• PROBLEM TO WORK ON:
Could you please retype all of the records exactly, skipping any pictures?

• MATERIAL PROVIDED:
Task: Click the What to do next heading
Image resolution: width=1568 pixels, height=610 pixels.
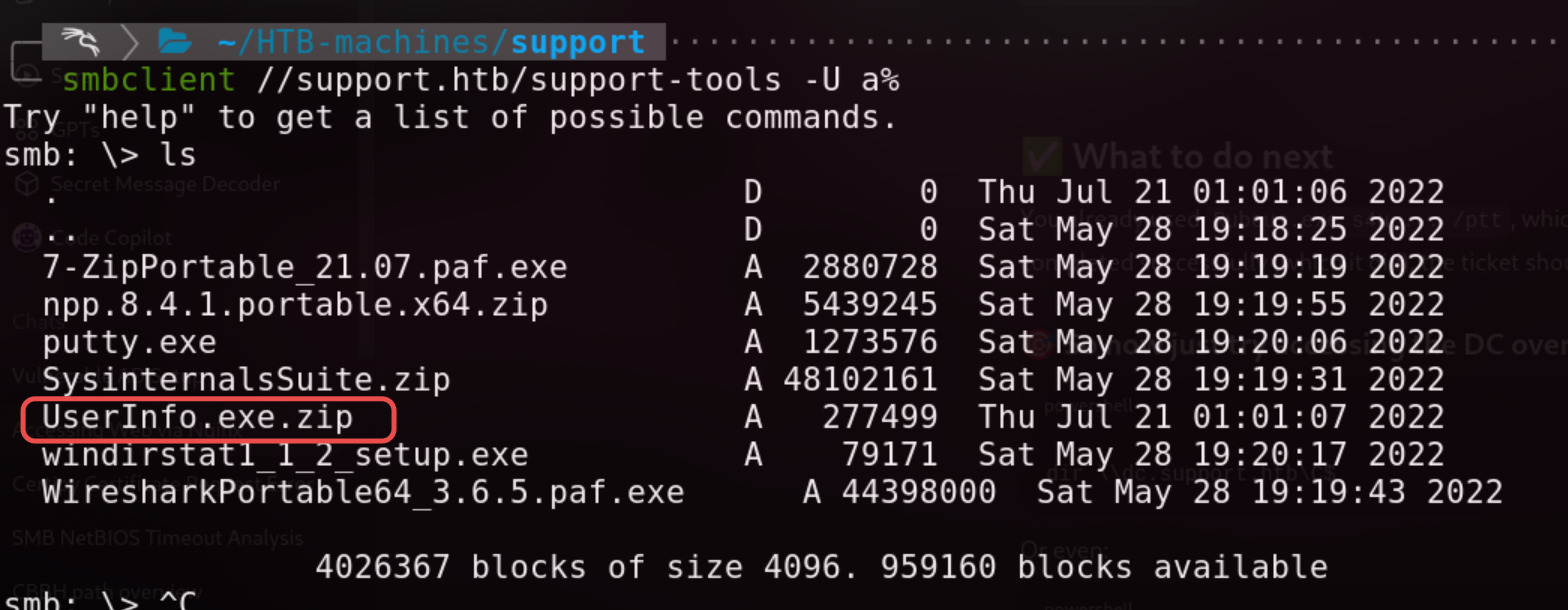Action: click(1203, 157)
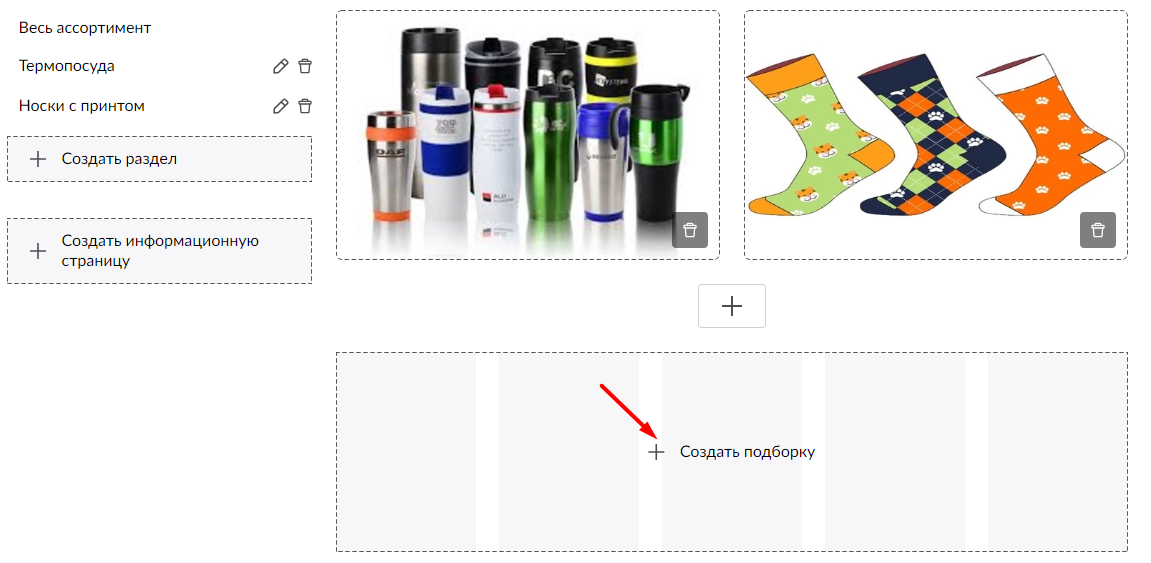Click the plus icon beside Создать подборку

[656, 452]
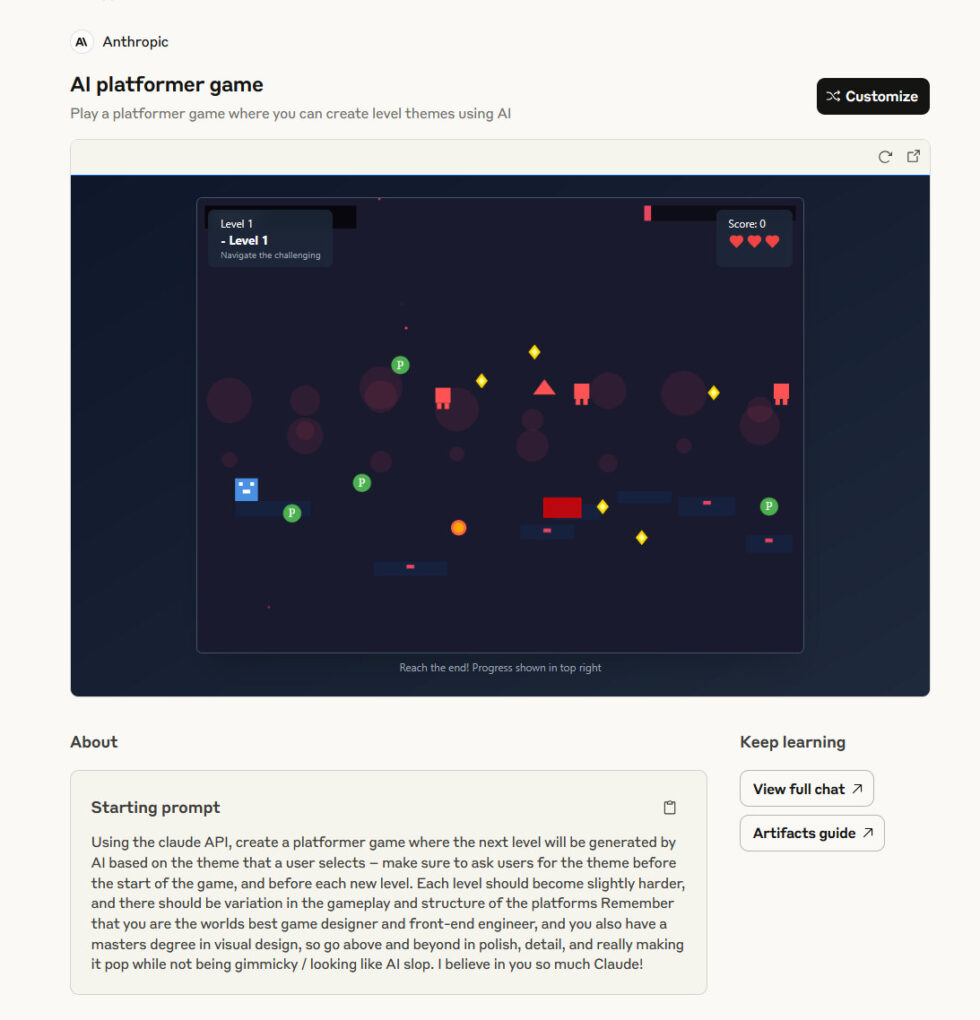Click the rightmost green P coin
The height and width of the screenshot is (1020, 980).
(x=769, y=506)
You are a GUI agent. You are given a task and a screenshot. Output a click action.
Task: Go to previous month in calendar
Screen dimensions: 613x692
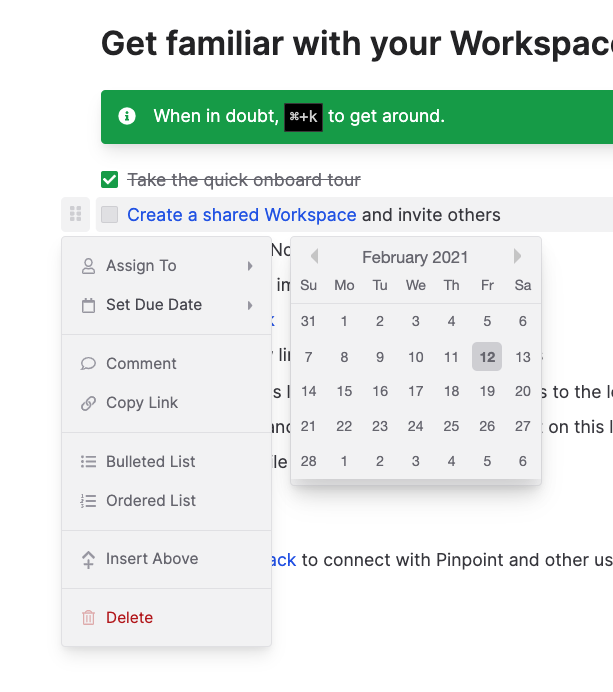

• OUTPUT FOR THIS EXERCISE:
Task: Click the What to do next heading
Image resolution: width=1568 pixels, height=610 pixels.
Action: click(1203, 157)
Click the plus icon beside Создать подборку

[656, 452]
Click the rightmost green P coin
The height and width of the screenshot is (1020, 980).
(x=769, y=506)
You are a GUI agent. You are given a task and a screenshot. Output a click action.
Task: Go to previous month in calendar
Screen dimensions: 613x692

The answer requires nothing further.